_AIM OF THE EXERCISE_. Please give back word for word the lines of the material below between the line containing "This screenshot has width=1568, height=714." and the line containing "Task: Click Доверенности", inclusive.

_SOURCE INFORMATION_.
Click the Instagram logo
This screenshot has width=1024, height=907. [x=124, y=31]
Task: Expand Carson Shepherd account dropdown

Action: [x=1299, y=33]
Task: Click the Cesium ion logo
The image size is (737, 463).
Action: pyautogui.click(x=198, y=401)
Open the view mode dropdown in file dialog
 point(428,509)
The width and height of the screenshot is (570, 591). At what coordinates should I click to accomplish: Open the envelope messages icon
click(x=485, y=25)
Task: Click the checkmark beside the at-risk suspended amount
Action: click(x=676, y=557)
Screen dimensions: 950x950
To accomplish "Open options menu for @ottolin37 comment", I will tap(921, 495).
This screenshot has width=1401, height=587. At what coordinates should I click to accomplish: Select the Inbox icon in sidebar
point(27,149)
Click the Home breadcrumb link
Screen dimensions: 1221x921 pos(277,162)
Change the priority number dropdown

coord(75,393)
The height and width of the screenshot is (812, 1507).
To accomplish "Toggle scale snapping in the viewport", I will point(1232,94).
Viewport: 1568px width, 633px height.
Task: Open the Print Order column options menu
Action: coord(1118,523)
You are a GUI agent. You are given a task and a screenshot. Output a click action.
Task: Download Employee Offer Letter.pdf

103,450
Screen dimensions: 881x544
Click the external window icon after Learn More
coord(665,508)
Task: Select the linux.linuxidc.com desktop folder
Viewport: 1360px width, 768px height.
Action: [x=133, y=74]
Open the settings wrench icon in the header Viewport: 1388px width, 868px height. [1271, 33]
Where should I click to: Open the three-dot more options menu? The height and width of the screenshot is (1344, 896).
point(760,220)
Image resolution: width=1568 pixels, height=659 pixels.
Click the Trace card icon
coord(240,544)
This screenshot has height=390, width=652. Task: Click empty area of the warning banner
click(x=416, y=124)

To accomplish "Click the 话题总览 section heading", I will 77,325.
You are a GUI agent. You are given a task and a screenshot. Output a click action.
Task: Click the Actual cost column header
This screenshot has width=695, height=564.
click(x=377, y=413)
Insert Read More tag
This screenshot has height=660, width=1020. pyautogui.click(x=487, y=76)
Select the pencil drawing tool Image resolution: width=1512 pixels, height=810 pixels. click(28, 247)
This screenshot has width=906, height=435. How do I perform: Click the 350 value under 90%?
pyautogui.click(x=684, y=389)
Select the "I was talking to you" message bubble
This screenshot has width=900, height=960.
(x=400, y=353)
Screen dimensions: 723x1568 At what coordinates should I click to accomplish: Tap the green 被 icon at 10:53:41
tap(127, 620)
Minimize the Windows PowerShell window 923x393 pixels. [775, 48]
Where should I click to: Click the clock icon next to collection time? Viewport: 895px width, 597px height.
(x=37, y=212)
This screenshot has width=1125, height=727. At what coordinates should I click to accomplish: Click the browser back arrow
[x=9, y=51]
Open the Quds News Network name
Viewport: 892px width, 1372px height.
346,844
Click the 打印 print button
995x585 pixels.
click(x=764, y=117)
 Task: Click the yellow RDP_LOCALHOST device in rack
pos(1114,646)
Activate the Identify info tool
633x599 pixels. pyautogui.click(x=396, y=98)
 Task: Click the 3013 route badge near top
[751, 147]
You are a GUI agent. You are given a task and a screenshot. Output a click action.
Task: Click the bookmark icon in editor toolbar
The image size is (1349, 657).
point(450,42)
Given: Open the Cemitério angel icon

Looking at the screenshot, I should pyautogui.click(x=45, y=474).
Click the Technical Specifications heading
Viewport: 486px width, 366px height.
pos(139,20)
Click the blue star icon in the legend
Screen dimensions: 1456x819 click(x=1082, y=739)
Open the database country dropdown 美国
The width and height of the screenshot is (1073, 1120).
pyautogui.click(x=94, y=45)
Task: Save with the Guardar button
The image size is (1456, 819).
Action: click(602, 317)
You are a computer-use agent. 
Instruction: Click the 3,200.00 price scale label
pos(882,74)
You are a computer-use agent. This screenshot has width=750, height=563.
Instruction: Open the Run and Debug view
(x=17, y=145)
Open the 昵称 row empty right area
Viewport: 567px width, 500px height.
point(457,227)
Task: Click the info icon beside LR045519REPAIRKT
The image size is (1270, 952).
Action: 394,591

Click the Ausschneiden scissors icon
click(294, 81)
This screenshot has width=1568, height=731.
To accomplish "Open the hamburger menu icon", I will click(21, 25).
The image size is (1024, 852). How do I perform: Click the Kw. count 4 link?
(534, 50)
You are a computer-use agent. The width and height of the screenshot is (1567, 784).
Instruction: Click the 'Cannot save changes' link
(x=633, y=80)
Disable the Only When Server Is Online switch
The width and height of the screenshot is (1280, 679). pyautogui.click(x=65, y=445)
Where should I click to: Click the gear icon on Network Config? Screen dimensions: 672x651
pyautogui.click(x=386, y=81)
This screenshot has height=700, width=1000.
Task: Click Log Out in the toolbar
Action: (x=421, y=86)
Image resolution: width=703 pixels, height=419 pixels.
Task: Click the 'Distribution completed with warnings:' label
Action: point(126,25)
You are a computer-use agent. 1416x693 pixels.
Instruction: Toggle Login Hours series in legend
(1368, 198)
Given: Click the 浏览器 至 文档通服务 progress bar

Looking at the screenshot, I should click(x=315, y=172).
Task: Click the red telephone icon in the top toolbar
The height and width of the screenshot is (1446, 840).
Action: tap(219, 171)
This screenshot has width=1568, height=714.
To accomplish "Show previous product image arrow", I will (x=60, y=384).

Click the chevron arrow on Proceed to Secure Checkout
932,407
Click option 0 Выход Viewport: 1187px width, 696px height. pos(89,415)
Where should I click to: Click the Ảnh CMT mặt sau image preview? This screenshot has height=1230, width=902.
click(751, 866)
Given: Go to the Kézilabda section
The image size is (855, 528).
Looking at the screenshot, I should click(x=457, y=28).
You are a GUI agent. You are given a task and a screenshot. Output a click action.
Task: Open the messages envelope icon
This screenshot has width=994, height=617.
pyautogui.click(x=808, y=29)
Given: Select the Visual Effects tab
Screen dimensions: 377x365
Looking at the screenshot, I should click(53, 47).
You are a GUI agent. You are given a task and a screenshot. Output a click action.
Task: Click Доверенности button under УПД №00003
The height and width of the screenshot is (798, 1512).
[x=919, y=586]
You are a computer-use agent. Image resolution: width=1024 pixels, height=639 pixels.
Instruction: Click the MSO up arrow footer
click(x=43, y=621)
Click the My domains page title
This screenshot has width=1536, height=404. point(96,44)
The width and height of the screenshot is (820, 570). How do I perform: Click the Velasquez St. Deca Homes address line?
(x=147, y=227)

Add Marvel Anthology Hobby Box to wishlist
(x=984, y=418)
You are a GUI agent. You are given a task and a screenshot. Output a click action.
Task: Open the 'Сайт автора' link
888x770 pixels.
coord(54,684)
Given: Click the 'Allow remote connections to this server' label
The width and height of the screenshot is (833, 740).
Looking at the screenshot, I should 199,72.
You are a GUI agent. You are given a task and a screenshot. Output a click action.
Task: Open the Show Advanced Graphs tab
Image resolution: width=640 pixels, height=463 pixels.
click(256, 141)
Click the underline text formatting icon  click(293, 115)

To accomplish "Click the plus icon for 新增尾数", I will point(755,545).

_WRITTEN RESPONSE_.
This screenshot has width=1568, height=714.
To accomplish "Show previous product image arrow", I will (x=60, y=384).

Click the chevron arrow on Proceed to Secure Checkout
932,407
Click option 0 Выход Viewport: 1187px width, 696px height. pos(89,415)
Where should I click to: Click the Ảnh CMT mặt sau image preview? This screenshot has height=1230, width=902.
click(751, 866)
Given: Go to the Kézilabda section
The image size is (855, 528).
Looking at the screenshot, I should click(x=457, y=28).
You are a GUI agent. You are given a task and a screenshot. Output a click action.
Task: Open the messages envelope icon
This screenshot has width=994, height=617.
pyautogui.click(x=808, y=29)
Given: Select the Visual Effects tab
Screen dimensions: 377x365
Looking at the screenshot, I should click(53, 47).
You are a GUI agent. You are given a task and a screenshot. Output a click action.
Task: Click Доверенности button under УПД №00003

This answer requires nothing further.